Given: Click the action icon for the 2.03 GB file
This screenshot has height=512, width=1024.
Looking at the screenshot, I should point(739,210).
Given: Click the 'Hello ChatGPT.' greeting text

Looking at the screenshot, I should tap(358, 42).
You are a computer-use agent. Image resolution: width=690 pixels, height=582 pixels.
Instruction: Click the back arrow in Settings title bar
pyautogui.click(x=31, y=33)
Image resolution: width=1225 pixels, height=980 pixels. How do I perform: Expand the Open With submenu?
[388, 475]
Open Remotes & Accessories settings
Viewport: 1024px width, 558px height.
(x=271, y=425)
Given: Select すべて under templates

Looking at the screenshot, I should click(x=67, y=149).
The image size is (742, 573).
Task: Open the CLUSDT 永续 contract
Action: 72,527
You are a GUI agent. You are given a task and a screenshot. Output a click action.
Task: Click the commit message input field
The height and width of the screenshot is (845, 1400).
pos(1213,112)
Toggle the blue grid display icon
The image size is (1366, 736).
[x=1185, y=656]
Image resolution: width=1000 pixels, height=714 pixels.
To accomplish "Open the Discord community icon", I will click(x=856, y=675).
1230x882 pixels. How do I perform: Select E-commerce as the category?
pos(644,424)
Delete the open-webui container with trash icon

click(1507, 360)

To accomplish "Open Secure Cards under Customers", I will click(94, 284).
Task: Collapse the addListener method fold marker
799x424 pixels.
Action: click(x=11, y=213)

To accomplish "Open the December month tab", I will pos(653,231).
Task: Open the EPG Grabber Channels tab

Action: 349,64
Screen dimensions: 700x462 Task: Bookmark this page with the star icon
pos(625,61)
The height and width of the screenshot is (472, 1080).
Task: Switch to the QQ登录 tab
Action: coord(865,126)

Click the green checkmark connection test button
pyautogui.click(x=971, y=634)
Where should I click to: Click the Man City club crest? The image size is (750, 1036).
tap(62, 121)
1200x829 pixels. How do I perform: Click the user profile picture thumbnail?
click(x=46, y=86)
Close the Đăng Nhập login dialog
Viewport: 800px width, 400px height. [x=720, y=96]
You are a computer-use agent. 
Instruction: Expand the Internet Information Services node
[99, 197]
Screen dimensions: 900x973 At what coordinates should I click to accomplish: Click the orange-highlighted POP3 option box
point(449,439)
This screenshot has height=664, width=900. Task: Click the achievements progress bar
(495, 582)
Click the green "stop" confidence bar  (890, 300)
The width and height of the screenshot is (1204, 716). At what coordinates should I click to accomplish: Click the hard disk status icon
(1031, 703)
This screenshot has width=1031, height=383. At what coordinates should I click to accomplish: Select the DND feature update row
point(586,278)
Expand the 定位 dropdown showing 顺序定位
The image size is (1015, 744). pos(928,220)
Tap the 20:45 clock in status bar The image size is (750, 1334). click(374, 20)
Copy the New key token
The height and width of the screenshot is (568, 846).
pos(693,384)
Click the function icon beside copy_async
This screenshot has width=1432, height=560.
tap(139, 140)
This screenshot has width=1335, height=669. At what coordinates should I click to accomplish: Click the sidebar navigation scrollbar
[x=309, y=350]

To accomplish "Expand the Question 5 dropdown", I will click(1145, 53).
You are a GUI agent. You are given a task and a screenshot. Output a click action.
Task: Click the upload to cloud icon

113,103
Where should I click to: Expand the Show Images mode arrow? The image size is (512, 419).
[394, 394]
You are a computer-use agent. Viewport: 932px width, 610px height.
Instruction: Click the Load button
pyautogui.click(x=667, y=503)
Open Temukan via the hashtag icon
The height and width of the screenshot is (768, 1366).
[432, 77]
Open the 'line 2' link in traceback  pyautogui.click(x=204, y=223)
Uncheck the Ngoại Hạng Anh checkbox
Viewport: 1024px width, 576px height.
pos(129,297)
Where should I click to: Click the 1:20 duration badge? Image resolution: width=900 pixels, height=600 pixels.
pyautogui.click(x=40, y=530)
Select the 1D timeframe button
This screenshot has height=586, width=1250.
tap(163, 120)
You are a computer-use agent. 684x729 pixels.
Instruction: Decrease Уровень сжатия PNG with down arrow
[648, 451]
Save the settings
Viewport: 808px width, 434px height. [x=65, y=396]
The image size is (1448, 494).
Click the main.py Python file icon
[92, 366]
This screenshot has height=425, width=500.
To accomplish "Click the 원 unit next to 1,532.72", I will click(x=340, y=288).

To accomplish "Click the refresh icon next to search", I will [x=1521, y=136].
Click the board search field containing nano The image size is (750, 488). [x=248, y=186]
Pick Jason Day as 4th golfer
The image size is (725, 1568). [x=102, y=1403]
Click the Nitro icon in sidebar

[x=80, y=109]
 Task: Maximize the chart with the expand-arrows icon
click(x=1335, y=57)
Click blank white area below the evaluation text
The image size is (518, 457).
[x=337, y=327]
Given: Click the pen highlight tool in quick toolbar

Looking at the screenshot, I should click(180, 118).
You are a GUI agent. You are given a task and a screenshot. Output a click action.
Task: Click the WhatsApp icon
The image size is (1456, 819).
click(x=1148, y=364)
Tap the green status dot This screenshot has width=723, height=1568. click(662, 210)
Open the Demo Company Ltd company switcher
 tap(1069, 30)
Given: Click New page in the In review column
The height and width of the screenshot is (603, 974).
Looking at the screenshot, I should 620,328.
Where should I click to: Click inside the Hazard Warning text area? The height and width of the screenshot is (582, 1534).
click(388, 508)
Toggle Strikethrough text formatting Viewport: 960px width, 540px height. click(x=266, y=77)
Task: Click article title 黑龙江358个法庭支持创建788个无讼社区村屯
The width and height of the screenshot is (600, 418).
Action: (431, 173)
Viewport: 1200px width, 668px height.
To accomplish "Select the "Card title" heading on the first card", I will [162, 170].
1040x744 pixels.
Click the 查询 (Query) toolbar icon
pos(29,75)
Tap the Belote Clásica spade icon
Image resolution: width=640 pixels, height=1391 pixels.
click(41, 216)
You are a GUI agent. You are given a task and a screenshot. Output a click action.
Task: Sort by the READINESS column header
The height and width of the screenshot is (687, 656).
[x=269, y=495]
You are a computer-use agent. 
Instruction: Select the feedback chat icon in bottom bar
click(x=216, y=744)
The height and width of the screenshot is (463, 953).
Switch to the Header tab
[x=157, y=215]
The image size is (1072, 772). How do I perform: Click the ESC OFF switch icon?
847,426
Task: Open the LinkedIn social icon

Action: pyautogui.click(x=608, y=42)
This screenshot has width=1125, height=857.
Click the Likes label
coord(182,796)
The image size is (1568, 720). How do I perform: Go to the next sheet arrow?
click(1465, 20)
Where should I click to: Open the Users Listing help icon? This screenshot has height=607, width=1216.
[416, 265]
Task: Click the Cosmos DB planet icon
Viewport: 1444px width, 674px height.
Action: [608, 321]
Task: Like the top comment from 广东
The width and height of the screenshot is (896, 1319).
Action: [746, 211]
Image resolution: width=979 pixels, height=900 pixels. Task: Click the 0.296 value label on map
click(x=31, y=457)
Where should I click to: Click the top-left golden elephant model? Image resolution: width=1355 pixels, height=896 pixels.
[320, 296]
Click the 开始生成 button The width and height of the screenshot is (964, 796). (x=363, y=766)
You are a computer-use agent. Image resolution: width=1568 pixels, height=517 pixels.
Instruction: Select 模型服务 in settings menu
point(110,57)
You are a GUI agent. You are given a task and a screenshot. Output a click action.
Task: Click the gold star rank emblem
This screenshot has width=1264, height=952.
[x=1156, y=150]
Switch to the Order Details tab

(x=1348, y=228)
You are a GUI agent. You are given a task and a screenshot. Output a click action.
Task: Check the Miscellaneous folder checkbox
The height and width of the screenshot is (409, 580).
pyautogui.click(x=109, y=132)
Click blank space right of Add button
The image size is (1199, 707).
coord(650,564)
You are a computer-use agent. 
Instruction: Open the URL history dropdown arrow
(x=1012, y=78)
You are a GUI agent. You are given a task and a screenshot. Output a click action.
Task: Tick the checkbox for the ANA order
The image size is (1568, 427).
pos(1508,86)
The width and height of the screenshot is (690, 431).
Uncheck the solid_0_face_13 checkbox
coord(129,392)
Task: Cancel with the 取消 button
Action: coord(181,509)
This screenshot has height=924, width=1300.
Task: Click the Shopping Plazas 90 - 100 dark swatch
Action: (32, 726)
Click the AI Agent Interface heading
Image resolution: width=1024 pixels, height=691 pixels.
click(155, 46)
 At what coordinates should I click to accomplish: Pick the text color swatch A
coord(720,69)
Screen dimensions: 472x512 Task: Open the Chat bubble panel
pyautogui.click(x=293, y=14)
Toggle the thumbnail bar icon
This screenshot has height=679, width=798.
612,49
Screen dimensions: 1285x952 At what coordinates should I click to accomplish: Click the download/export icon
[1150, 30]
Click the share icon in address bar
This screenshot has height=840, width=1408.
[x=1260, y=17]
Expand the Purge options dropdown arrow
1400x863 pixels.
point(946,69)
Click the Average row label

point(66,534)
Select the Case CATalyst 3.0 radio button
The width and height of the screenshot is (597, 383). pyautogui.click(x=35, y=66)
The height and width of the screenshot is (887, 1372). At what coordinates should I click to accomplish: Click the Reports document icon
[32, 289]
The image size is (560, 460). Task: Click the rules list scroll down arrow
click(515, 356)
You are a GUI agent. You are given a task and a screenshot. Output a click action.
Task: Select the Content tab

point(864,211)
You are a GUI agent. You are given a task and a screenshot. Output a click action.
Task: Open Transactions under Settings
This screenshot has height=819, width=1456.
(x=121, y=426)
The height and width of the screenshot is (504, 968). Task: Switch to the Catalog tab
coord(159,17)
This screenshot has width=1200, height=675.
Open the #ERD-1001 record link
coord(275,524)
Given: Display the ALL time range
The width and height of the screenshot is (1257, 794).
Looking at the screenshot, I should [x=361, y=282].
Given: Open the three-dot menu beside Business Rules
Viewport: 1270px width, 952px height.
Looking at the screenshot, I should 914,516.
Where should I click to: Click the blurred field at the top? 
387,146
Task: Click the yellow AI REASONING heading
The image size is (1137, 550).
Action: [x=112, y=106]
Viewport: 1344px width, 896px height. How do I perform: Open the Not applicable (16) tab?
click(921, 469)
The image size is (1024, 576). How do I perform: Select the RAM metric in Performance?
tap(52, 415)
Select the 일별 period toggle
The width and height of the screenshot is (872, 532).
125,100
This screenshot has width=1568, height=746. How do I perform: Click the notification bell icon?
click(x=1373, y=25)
—————
EXERCISE | Transcribe the entries word for word, from the first line through the line that contains "pyautogui.click(x=31, y=33)".

SOLUTION |
Given: Click the action icon for the 2.03 GB file
This screenshot has height=512, width=1024.
Looking at the screenshot, I should point(739,210).
Given: Click the 'Hello ChatGPT.' greeting text

Looking at the screenshot, I should tap(358, 42).
You are a computer-use agent. Image resolution: width=690 pixels, height=582 pixels.
Instruction: Click the back arrow in Settings title bar
pyautogui.click(x=31, y=33)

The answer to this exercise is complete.